Indagato Pulvirenti, patron del Catania

I finanzieri oltre ad aver perquisito e sequestrato la società Meridi hanno continuato con un controllo a tappeto che riguarda tutte le società che fanno capo a Pulvirenti, tutt’ora patron del club rosso-azzurro. Le forze dell’ordine del comando provinciale sono intervenute per controllare e acquisire i documenti con cui cercheranno di ricostruire i movimenti e la situazione debitoria. Le Fiamme Gialle hanno effettuato perquisizioni anche nella sede di Torre del Grifo, centro d’allenamento del Catania e sede di alcune controllate della Finaria. I finanziari hanno effettuato delle perquisizioni anche in un albergo di Belpasso, in un istituto di vigilanza privata e in un’azienda agricola, tutte di proprietà della famiglia Pulvirenti.

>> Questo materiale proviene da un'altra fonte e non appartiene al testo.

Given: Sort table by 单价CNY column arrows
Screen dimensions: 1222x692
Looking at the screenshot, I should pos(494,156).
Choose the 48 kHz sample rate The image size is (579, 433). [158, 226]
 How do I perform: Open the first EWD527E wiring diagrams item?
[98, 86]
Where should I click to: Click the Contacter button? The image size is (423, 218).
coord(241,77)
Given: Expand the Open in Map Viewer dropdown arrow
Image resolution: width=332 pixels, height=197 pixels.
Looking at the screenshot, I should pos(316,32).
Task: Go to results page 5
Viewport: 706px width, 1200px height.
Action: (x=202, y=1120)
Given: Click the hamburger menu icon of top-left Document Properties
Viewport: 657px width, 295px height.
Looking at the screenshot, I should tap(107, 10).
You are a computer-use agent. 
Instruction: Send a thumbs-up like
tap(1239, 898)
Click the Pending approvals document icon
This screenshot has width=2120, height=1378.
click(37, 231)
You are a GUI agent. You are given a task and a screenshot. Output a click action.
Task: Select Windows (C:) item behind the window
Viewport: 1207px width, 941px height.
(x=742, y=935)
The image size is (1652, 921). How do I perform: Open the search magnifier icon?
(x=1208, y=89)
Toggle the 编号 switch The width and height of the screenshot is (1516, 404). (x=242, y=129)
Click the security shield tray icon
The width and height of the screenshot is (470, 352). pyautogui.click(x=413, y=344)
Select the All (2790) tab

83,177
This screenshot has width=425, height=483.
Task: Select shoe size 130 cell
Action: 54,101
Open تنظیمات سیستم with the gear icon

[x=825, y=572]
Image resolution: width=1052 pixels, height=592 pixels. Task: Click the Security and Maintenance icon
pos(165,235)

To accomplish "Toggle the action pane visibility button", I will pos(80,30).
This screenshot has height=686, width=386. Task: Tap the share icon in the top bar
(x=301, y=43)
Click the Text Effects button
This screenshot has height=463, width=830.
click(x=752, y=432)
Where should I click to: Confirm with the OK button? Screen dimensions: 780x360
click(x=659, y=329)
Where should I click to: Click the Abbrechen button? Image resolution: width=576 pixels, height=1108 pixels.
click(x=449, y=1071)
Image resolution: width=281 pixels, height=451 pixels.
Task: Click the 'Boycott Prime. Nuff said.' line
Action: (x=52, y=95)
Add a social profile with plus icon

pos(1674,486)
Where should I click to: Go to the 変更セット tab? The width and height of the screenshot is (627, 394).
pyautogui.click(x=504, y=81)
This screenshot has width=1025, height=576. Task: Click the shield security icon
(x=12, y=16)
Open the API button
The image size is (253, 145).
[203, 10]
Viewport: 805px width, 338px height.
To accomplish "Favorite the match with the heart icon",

Perquisita l’abitazione di Pulvirenti

Anche lo studio di un commercialista di Messina e uno studio legale internazionale di Roma sono stati oggetto di una perquisizione. Entrambi depositari di documentazioni afferenti operazioni finanziarie, incluso un Bond, effettuate dalla Finaria. Il Gip ha autorizzato anche delle perquisizioni domiciliari a casa di Antonino Pulvirenti, Carmelo Sapienza (il rappresentante legale di Meridi), Santi Maria Pulvirenti (rappresentante legale dell’azienda agricola), Francesco Cipolla (dirigente Meridi, con il riconoscimento di ampi poteri di gestione), Davide Franco (presidente del cda di Finaria e del Calcio Catania), Giuseppe Davide Caruso (consigliere di Finaria).